Nestled in the heart of historic Boston, the Union Oyster House stands as a living testament to America's culinary heritage. Established in 1826, it holds the title of the oldest continuously operating restaurant in the United States. It is also located in the oldest brick building still around in Boston (which pre dates the restaurant). Beyond its charming facade lies a rich tapestry of history, offering patrons not just a meal but an immersive experience in the heart of colonial Boston. 

The Union Oyster House's history is interwoven with the fabric of American culture. Originally a provision store, the establishment transformed into a bustling restaurant, serving presidents, literary giants, and everyday Bostonians. It's the very place where the toothpick was popularized, and the Kennedy Booth still echoes with the laughter of past political discussions. When he was a Senator he used to come nearly every Sunday and order Lobster Stew and read the newspapers. It is also the first restaurant in the United States to employee a Waitress. 

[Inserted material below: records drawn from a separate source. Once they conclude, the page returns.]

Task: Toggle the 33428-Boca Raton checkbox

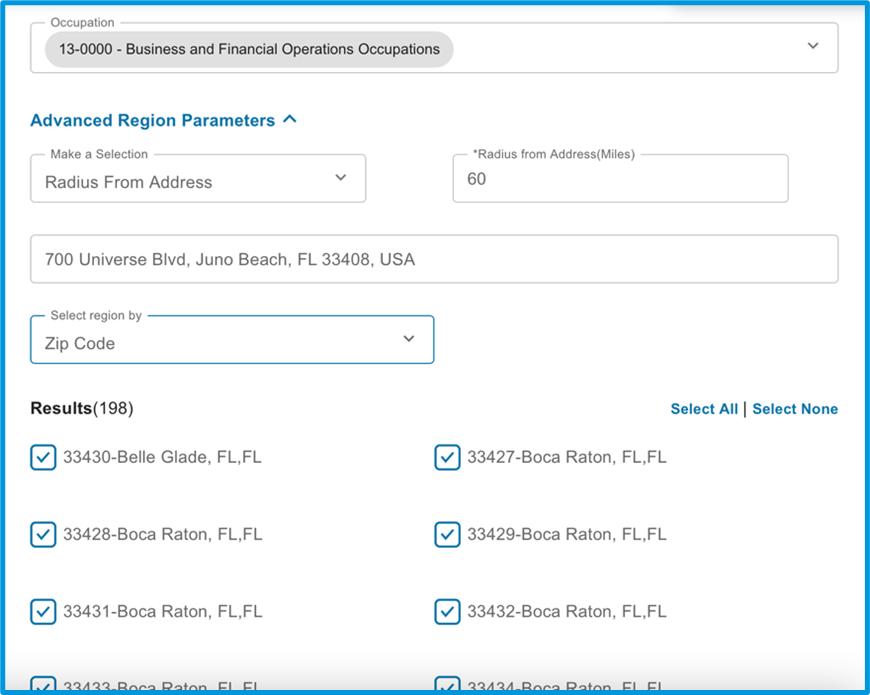Action: click(x=43, y=535)
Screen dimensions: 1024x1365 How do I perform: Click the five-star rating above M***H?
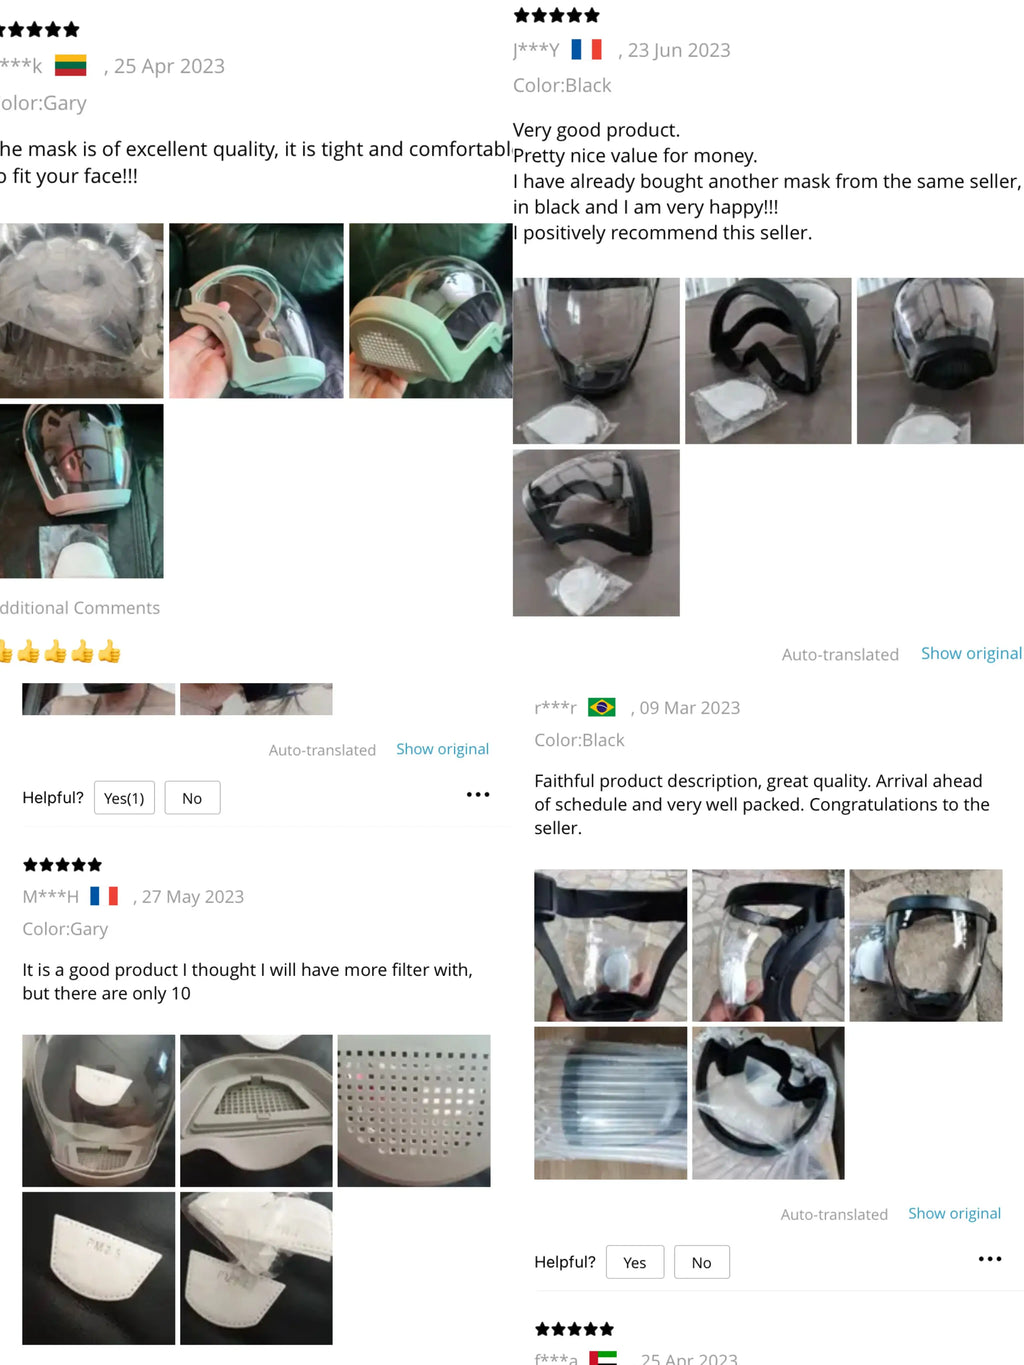(62, 865)
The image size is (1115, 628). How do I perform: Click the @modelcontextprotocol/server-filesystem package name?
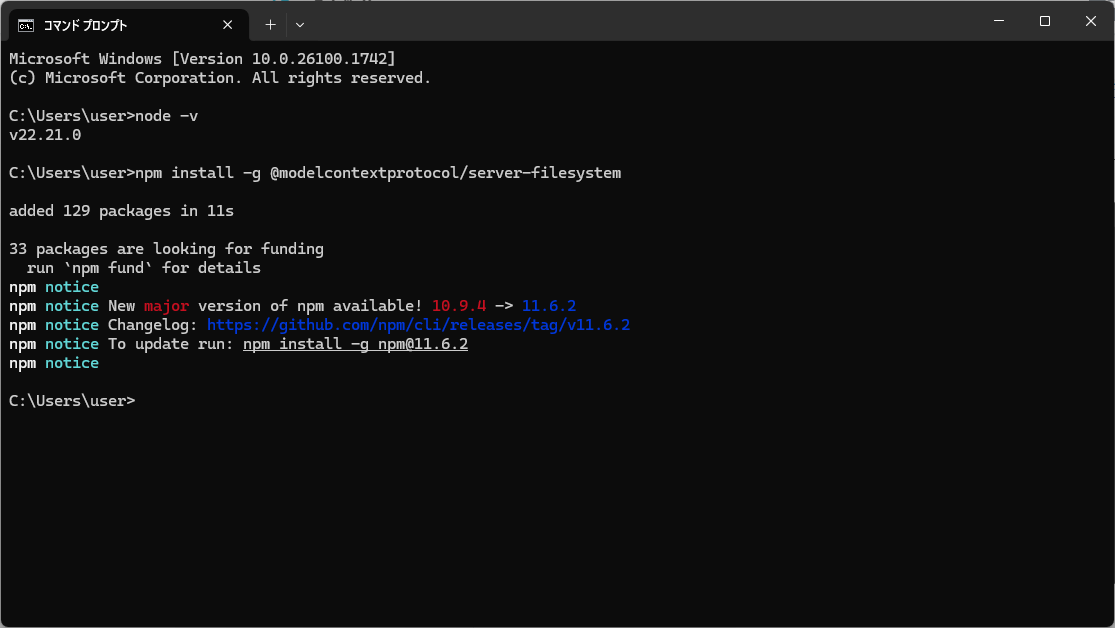point(445,173)
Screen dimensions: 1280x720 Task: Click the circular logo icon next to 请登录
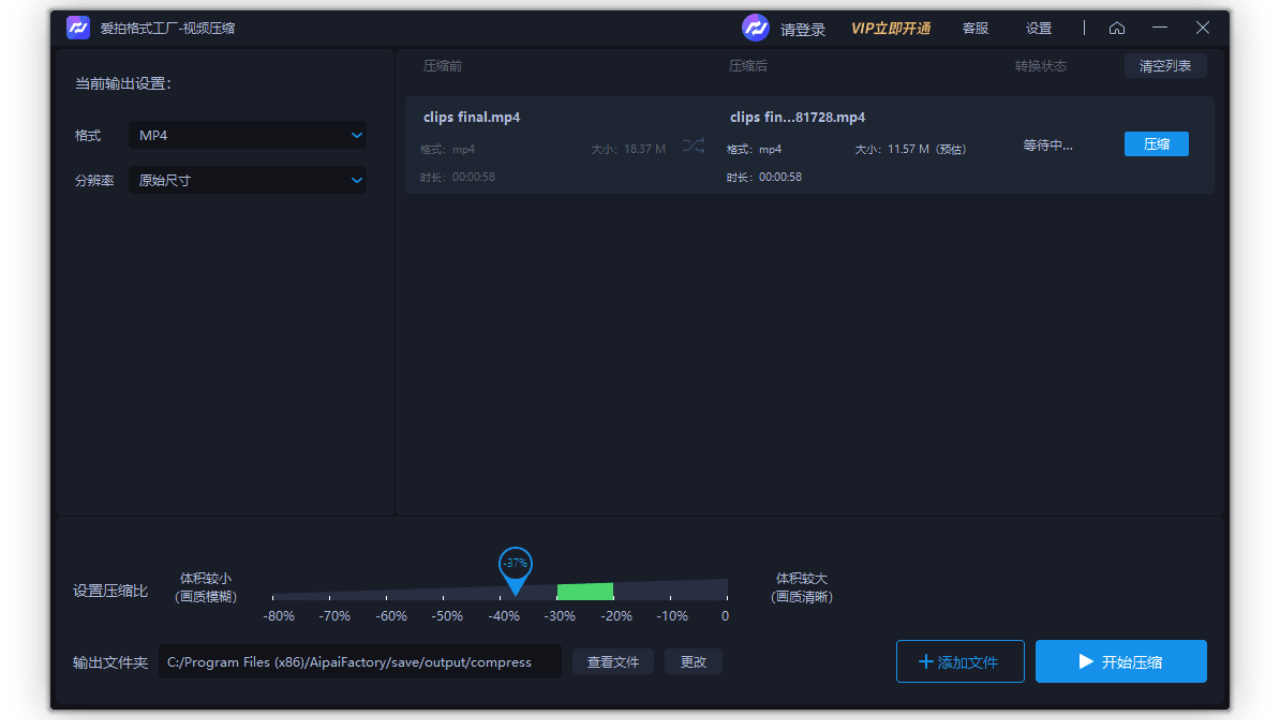755,28

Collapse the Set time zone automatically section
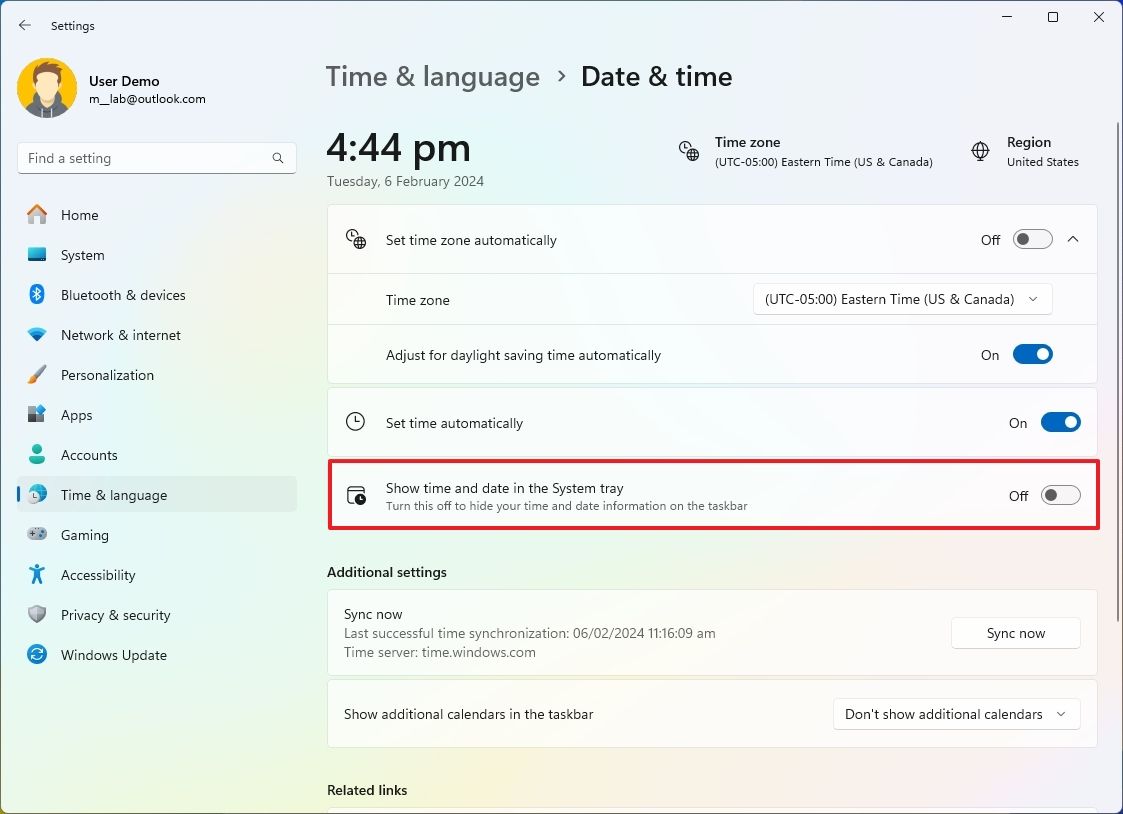(x=1073, y=239)
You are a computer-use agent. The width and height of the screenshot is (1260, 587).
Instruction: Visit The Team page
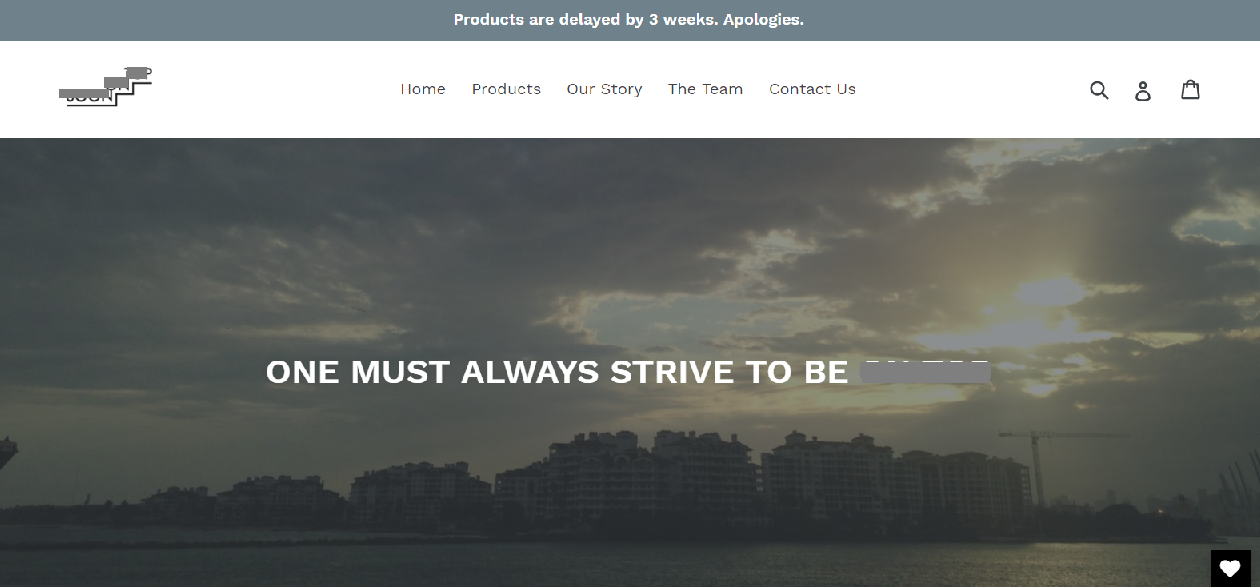tap(705, 89)
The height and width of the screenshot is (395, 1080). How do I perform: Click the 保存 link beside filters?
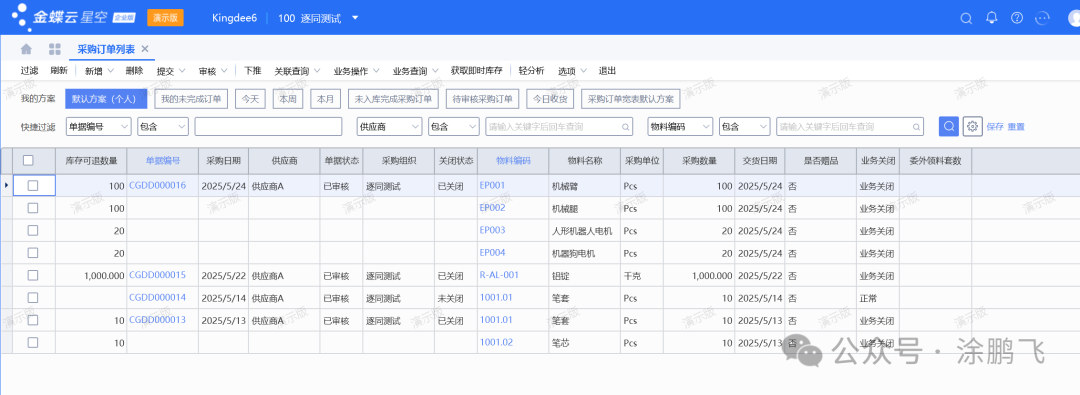(x=995, y=127)
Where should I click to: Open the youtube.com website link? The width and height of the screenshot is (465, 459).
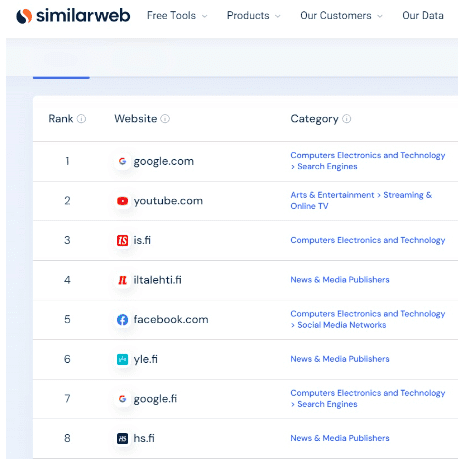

Upstairs has a more antique charm and period-appropriate decor, the restaurant is a living museum of Boston's bygone era. Prior to the opening of Union Oyster House, and is where Isaiah Thomas, who was the first to publicly read the Declaration of Independence, published The Massachusetts Spy, a political newspaper. Later, in 1796, Louis Philippe, who was king of France from 1830 to 1848, lived in exile on that second floor.

Complementing the historical ambiance is the Colonial Beer experience featuring Boston Lager. Samuel Adams, the brewery behind Boston Lager, pays homage to the city's revolutionary spirit. This beer is only brewed exclusively for the Union Oyster House. As you sip this craft beer, you're transported to an era where discussions of liberty and independence filled the air. The rich, malty flavor of Boston Lager perfectly complements the Union Oyster House's seafood offerings, creating a pairing that bridges centuries.

Stepping into the Union Oyster House feels like entering a time capsule. The historic charm is palpable, from the creaking wooden floors to the dimly lit dining rooms adorned with maritime artifacts. The circular bar in the front of the restaurant is near the original and if you have the chance to sit here (it’s often filled) it is a pretty cool experience drinking beer in a place that played a role in the birthplace of our country. 

The menu, dominated by fresh seafood, showcases New England's culinary prowess. The oysters, sourced locally, are a must-have. The clam chowder, a house specialty and exactly house New England Clam Chowder should be is a delight that has stood the test of time.

Also very interesting to point out is that it is an unofficial home to members of the Ancient and Honorable Artillery Company - the oldest chartered military organization in the Eastern Hemisphere. Members can often be seen grabbing a beer before and after meetings. 

The Union Oyster House is more than a restaurant; it's a journey through time. With its rich history and Colonial Beer experience, this iconic establishment invites diners to savor the flavors of the past while enjoying the best of Boston's culinary offerings. Whether you're a history enthusiast, a seafood lover, or simply in search of a unique dining experience, the Union Oyster House promises an unforgettable journey into the heart of American heritage.